The strategy: keep capability descriptions minimal. An SLM discovers available tools through short descriptions, then learns the details from error messages when it gets parameters wrong. This means:
- Descriptions are terse (e.g. "List CSS variables", "Set CSS variable")
- Input schemas list only the required parameters with their types
- Error messages are actionable (e.g. "Required: name, value, type (color|size|typo)")
- No verbose system prompts needed — the tool list itself fits in a small context
This approach works because SLMs are iterative: they try, fail, read the error, and try again. A 500-token tool description wastes context; a 5-word description plus a clear error on misuse teaches faster.
Use case 1: Expose capabilities to AI
You're a plugin author and want your GrapesJS commands to be discoverable by AI tools.
Listen for the ai-capabilities:ready event during your plugin init. No import needed — if the ai-capabilities plugin isn't loaded, the event never fires and nothing happens:
// In your plugin's init function
export default (editor, opts) => {
// ... your plugin setup ...
editor.on('ai-capabilities:ready', (addCapability) => {
addCapability({
id: 'css-var:set',
command: 'css-var:set',
description: 'Set CSS variable',
inputSchema: {
type: 'object',
required: ['name', 'value', 'type'],
properties: {
name: { type: 'string' },
value: { type: 'string' },
type: { type: 'string', enum: ['color', 'size', 'typo'] },
},
},
tags: ['css'],
})
})
}Keep descriptions short. Put the detail in inputSchema and in your command's error messages.
Use case 2: Implement an MCP server (or other AI integration)

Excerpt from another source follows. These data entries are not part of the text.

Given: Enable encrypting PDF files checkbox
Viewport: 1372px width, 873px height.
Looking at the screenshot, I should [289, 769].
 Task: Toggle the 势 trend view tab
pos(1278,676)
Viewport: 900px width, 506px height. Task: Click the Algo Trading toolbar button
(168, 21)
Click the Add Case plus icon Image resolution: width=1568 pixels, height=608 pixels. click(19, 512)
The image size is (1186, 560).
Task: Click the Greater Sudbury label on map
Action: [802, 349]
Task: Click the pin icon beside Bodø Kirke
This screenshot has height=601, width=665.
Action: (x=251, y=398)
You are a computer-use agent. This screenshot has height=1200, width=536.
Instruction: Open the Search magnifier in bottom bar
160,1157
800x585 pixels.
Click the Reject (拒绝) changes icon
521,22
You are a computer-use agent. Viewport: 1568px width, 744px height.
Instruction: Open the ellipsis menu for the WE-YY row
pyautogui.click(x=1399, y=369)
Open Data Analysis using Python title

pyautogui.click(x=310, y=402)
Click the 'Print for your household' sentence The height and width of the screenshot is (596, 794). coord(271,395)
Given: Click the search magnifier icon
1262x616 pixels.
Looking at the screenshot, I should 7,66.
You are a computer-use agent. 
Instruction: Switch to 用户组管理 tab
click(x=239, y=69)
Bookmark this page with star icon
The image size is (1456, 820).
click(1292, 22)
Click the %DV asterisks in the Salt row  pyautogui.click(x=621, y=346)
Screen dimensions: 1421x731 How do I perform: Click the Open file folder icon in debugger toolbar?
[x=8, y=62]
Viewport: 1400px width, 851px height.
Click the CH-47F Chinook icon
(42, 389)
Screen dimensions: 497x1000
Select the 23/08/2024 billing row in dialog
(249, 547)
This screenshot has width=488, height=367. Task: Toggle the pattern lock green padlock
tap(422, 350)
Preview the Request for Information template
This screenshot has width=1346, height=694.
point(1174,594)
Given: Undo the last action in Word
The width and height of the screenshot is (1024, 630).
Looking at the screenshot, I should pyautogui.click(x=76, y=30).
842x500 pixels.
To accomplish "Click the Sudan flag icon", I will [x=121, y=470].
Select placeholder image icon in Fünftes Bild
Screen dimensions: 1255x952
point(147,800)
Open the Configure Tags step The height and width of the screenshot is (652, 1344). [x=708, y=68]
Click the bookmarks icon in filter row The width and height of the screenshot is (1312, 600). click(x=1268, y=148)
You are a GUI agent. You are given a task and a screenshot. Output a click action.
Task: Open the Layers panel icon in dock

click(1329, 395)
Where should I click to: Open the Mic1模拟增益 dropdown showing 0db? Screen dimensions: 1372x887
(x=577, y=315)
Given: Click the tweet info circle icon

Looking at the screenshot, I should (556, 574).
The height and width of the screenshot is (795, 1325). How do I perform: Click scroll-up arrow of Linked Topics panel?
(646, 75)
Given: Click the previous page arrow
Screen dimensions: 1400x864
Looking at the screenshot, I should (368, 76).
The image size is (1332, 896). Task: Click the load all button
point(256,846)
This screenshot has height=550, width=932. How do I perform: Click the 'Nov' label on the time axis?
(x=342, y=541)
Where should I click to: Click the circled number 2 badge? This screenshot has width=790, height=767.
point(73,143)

You're a builder and want to expose GrapesJS capabilities as MCP tools, API endpoints, or chat actions.
Import the query functions to read the registry and map capabilities to your integration:
import { getAllCapabilities } from '@silexlabs/grapesjs-ai-capabilities'
// Get all registered capabilities as MCP tool definitions
const capabilities = getAllCapabilities()
for (const cap of capabilities) {
mcpServer.addTool({
name: cap.id,
description: cap.description,
inputSchema: cap.inputSchema,
execute: (params) => editor.runCommand(cap.command, params),
})
}Execution always goes through editor.runCommand() — this plugin does not implement run().
API reference
The plugin keeps a single global registry. Query functions don't need the editor.
addCapability(def, options?)
Register a capability. Returns the capability object. Throws on validation errors.
Pass { replace: true } as third argument to overwrite an existing capability.
getCapability(id)
Returns the capability object. Throws if not found.
getAllCapabilities(filter?)
Returns an array of capabilities. Optional filter: { tags: ['css'] }.
removeCapability(id)
Returns true if removed, false if not found.
hasCapability(id)
Returns true or false.
clearCapabilities()
Clears the registry. Useful for tests.
Event: ai-capabilities:ready
Fired on editor.on('load'). The callback receives the addCapability function.